Input records.

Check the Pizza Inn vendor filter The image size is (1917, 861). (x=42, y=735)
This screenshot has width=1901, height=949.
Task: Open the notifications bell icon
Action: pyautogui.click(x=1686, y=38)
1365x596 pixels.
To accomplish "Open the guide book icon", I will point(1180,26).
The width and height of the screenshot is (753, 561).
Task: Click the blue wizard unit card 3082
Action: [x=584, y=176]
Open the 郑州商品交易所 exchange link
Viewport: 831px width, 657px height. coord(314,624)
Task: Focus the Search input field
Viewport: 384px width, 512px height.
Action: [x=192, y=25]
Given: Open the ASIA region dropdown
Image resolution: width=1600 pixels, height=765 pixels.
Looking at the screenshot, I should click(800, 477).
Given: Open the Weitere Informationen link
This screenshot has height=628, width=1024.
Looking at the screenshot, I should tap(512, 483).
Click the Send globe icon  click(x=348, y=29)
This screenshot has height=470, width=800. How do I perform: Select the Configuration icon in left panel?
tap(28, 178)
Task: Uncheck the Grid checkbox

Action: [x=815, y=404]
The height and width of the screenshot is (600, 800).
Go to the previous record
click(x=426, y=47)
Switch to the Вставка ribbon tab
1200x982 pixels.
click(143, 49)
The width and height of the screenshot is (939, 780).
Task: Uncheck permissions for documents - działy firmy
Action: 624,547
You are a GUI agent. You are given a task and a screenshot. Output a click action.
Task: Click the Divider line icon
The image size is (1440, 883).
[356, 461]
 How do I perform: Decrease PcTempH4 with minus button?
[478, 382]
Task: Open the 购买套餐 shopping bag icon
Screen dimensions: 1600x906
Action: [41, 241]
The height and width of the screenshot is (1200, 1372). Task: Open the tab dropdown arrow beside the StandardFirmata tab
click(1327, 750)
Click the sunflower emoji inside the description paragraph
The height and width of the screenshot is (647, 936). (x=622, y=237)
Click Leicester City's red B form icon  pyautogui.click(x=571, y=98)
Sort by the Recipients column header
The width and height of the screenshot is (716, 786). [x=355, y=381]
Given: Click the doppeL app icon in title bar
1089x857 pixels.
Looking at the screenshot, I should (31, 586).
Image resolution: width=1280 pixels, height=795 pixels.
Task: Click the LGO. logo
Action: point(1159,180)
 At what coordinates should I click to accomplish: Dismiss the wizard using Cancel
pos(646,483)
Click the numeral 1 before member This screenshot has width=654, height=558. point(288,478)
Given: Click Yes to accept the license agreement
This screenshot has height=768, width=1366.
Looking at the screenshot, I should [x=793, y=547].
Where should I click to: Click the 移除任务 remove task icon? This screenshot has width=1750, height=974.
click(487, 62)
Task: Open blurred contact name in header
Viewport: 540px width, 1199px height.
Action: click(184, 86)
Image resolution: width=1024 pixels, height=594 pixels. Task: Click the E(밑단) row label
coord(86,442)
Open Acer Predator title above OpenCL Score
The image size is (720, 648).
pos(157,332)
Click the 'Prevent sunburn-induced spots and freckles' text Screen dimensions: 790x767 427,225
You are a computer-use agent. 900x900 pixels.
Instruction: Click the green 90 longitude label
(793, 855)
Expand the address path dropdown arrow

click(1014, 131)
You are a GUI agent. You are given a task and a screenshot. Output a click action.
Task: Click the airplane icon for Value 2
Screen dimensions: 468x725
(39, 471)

Task to carry out. An exact copy of all the records above is the required answer.

Answer to this task.
Check the Pizza Inn vendor filter The image size is (1917, 861). (x=42, y=735)
This screenshot has width=1901, height=949.
Task: Open the notifications bell icon
Action: pyautogui.click(x=1686, y=38)
1365x596 pixels.
To accomplish "Open the guide book icon", I will point(1180,26).
The width and height of the screenshot is (753, 561).
Task: Click the blue wizard unit card 3082
Action: [x=584, y=176]
Open the 郑州商品交易所 exchange link
Viewport: 831px width, 657px height. coord(314,624)
Task: Focus the Search input field
Viewport: 384px width, 512px height.
Action: [x=192, y=25]
Given: Open the ASIA region dropdown
Image resolution: width=1600 pixels, height=765 pixels.
Looking at the screenshot, I should click(800, 477).
Given: Open the Weitere Informationen link
This screenshot has height=628, width=1024.
Looking at the screenshot, I should tap(512, 483).
Click the Send globe icon  click(x=348, y=29)
This screenshot has height=470, width=800. How do I perform: Select the Configuration icon in left panel?
tap(28, 178)
Task: Uncheck the Grid checkbox

Action: [x=815, y=404]
The height and width of the screenshot is (600, 800).
Go to the previous record
click(x=426, y=47)
Switch to the Вставка ribbon tab
1200x982 pixels.
click(143, 49)
The width and height of the screenshot is (939, 780).
Task: Uncheck permissions for documents - działy firmy
Action: 624,547
You are a GUI agent. You are given a task and a screenshot. Output a click action.
Task: Click the Divider line icon
The image size is (1440, 883).
[356, 461]
 How do I perform: Decrease PcTempH4 with minus button?
[478, 382]
Task: Open the 购买套餐 shopping bag icon
Screen dimensions: 1600x906
Action: [41, 241]
The height and width of the screenshot is (1200, 1372). Task: Open the tab dropdown arrow beside the StandardFirmata tab
click(1327, 750)
Click the sunflower emoji inside the description paragraph
The height and width of the screenshot is (647, 936). (x=622, y=237)
Click Leicester City's red B form icon  pyautogui.click(x=571, y=98)
Sort by the Recipients column header
The width and height of the screenshot is (716, 786). [x=355, y=381]
Given: Click the doppeL app icon in title bar
1089x857 pixels.
Looking at the screenshot, I should (31, 586).
Image resolution: width=1280 pixels, height=795 pixels.
Task: Click the LGO. logo
Action: point(1159,180)
 At what coordinates should I click to accomplish: Dismiss the wizard using Cancel
pos(646,483)
Click the numeral 1 before member This screenshot has width=654, height=558. point(288,478)
Given: Click Yes to accept the license agreement
This screenshot has height=768, width=1366.
Looking at the screenshot, I should [x=793, y=547].
Where should I click to: Click the 移除任务 remove task icon? This screenshot has width=1750, height=974.
click(487, 62)
Task: Open blurred contact name in header
Viewport: 540px width, 1199px height.
Action: click(184, 86)
Image resolution: width=1024 pixels, height=594 pixels. Task: Click the E(밑단) row label
coord(86,442)
Open Acer Predator title above OpenCL Score
The image size is (720, 648).
pos(157,332)
Click the 'Prevent sunburn-induced spots and freckles' text Screen dimensions: 790x767 427,225
You are a computer-use agent. 900x900 pixels.
Instruction: Click the green 90 longitude label
(793, 855)
Expand the address path dropdown arrow

click(1014, 131)
You are a GUI agent. You are given a task and a screenshot. Output a click action.
Task: Click the airplane icon for Value 2
Screen dimensions: 468x725
(39, 471)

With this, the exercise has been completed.